Wednesday, 23 March 2005 12:00 AM

Inclusion in the DSM matters, as it virtually defines what conditions might be covered by insurance, admissible in court as explanations for conduct or grounds for divorce, or render somebody unfit for employment or security clearances.

Combat-related PTSD is so real, in fact, that the DSM cannot address it adequately. A bureaucratic document, the DSM prescribes a list of symptoms for PTSD (as for all conditions). Diagnosis requires that the patient exhibit at least some of the major ones.

But perhaps it would be more apt to think of PTSD as akin to hay fever or allergies. Everybody has them. For some, it's so mild they never even notice. Others are incapacitated. And over the course of a lifetime, the symptoms and their severity can change many times.

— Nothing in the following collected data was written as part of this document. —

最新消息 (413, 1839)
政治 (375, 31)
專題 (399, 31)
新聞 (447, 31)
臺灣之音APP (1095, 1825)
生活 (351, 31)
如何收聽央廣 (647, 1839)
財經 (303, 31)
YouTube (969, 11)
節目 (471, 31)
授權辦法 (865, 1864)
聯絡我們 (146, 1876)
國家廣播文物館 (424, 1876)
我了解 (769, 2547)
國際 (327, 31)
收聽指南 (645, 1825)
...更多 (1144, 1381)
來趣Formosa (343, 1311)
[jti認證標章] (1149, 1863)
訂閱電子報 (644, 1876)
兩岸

PTSD is very real. But it also gets used by people with agendas far beyond the therapeutic.

PTSD got into the DSM after a decade of lobbying by a curious alliance of anti-war psychiatrists and Vietnam veterans advocates and groups.

The shrinks wanted to use PTSD to make political statements, and subsequently fought to expand the definition to the point where, at least according to some, merely living in the nuclear age was traumatic.

The Vietnam veterans advocates, furious at the poor treatment afforded Vietnam vets by the Veterans Administration (later Department of Veterans Affairs) and angry that the traditional veterans groups, such as the American Legion and VFW, weren't taking them or the issue seriously, used the issue to increase their own clout. And now, a panoply of agendas is kicking in.

First, let's dispose of the obvious. The military has a vested interest in minimizing the incidence of PTSD among its active personnel. It wants them fit and functioning. The veterans establishment has a vested interest in maximizing the incidence among veterans. It wants veterans treated, which means it wants the money and the influence that major spending bring.

The anti-war movement, unable to attract popular support any other way, feeds (as it did during Vietnam) on tales of horror and woe. And, sadly, some returning veterans, and some who never went, pass themselves off as more afflicted than they are, for whatever reasons or demons may drive them.

And one group seems to be garnering more than its share of stress: women deployed overseas, and especially those who experience combat.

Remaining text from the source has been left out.